▸ **题目**
请从包含“Where should I click to: Take”的那一行起，到包含“click(141, 196)”的那一行止，把这些行原样照抄出来，首尾两行都要包括在内。

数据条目
· · ·

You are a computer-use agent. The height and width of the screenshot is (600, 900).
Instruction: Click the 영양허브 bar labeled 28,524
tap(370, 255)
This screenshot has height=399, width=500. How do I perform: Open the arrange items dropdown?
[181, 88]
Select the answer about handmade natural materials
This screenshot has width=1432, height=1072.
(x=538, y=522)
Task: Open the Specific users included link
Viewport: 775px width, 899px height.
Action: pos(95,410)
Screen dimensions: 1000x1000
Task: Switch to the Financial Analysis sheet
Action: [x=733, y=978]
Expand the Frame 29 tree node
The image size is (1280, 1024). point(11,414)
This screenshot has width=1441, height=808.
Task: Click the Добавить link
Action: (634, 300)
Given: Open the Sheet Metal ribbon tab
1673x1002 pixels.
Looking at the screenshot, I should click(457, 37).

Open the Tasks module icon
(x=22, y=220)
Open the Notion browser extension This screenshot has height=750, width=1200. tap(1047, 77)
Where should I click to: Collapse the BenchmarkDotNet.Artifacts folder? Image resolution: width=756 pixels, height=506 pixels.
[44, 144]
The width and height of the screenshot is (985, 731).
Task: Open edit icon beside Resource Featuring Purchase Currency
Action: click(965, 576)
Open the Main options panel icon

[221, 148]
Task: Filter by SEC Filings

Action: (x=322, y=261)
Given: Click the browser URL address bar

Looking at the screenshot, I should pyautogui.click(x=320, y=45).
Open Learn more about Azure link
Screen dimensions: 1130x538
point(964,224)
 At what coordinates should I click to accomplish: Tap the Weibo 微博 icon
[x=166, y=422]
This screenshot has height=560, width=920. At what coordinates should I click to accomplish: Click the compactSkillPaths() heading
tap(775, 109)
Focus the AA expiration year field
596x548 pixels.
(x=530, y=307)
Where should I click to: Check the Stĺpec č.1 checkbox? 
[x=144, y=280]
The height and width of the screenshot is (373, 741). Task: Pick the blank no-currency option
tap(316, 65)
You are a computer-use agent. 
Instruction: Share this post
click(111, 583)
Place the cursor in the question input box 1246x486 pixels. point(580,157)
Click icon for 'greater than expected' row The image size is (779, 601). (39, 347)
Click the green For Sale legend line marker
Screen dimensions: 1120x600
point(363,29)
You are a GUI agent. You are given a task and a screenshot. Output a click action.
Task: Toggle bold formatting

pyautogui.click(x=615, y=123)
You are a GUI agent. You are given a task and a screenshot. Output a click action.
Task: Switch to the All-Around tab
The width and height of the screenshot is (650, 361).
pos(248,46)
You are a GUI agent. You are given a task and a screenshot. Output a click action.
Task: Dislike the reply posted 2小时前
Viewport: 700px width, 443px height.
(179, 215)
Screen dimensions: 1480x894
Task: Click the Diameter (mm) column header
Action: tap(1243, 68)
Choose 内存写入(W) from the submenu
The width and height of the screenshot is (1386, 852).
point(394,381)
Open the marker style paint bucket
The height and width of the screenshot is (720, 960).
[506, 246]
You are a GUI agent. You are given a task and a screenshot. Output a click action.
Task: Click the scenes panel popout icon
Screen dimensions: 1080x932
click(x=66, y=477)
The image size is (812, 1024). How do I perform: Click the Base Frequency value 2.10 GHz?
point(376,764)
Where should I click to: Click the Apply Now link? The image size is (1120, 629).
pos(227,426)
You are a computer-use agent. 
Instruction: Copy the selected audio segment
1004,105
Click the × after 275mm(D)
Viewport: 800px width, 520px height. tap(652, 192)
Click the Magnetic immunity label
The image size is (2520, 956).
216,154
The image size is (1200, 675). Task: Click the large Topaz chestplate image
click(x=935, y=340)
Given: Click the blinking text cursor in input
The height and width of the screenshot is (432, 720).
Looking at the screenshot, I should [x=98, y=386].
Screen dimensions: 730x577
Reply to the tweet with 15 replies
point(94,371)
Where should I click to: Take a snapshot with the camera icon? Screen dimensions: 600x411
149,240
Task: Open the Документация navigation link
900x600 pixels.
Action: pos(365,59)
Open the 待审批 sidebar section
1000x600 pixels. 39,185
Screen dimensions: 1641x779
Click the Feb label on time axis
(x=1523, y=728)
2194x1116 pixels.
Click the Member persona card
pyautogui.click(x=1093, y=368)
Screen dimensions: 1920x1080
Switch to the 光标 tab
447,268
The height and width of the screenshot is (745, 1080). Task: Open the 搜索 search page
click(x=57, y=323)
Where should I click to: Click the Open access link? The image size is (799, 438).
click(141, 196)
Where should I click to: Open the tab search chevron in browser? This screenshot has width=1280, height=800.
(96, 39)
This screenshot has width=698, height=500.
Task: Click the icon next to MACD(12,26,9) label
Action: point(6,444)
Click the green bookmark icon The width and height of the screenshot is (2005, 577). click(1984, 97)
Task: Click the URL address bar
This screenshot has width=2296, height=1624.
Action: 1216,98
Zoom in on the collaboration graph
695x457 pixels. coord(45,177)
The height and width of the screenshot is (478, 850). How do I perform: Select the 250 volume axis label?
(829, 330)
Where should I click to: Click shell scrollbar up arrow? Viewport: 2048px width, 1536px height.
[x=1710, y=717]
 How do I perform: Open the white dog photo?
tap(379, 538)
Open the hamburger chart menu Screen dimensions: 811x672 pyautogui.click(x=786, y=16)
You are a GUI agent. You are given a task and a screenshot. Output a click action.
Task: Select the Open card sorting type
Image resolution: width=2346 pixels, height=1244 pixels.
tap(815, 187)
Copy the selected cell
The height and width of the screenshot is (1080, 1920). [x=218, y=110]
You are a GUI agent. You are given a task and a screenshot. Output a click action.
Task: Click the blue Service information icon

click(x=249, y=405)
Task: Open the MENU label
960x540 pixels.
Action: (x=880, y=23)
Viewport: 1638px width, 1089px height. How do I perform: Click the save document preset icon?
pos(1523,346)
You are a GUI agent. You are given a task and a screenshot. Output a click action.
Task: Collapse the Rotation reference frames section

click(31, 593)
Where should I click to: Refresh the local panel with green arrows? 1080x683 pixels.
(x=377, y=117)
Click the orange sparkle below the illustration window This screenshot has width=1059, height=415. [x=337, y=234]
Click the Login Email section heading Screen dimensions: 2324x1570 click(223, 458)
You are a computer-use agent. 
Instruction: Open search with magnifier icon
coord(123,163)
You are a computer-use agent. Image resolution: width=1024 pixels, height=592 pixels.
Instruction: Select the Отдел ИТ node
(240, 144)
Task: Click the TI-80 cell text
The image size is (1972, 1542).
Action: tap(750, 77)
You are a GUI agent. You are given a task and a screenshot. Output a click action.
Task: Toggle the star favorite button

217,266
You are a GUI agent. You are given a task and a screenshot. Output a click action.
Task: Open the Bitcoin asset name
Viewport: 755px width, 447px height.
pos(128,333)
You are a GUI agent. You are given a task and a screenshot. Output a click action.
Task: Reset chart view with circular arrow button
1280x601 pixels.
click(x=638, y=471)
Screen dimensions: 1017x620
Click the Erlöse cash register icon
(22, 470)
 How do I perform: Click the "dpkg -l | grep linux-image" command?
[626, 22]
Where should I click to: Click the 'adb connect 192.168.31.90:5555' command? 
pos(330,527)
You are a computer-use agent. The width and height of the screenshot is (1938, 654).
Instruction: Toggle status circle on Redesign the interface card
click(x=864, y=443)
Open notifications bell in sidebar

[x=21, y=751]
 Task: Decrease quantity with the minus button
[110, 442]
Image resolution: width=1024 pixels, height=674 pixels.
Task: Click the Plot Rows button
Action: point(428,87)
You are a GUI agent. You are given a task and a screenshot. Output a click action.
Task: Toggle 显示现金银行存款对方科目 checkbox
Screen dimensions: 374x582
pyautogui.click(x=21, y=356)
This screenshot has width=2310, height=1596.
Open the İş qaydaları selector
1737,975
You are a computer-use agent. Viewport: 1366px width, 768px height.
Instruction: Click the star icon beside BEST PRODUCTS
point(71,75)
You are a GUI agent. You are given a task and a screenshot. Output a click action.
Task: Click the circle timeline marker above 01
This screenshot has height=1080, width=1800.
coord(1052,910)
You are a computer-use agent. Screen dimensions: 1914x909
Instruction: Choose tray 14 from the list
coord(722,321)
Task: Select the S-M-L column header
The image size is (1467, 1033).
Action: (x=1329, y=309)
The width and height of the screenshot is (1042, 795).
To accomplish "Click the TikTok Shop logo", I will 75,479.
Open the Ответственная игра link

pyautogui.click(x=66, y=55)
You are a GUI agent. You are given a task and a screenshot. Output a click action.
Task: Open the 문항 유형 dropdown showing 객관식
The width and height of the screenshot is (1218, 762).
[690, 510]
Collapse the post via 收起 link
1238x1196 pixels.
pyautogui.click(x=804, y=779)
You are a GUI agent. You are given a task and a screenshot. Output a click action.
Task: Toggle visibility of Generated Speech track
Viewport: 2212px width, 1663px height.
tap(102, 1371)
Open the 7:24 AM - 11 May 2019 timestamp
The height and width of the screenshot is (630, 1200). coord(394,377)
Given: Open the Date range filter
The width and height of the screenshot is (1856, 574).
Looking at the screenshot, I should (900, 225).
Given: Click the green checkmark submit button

· · ·

▸ **任务作答**
Where should I click to: Take a snapshot with the camera icon? Screen dimensions: 600x411
149,240
Task: Open the Документация navigation link
900x600 pixels.
Action: pos(365,59)
Open the 待审批 sidebar section
1000x600 pixels. 39,185
Screen dimensions: 1641x779
Click the Feb label on time axis
(x=1523, y=728)
2194x1116 pixels.
Click the Member persona card
pyautogui.click(x=1093, y=368)
Screen dimensions: 1920x1080
Switch to the 光标 tab
447,268
The height and width of the screenshot is (745, 1080). Task: Open the 搜索 search page
click(x=57, y=323)
Where should I click to: Click the Open access link? The image size is (799, 438).
click(141, 196)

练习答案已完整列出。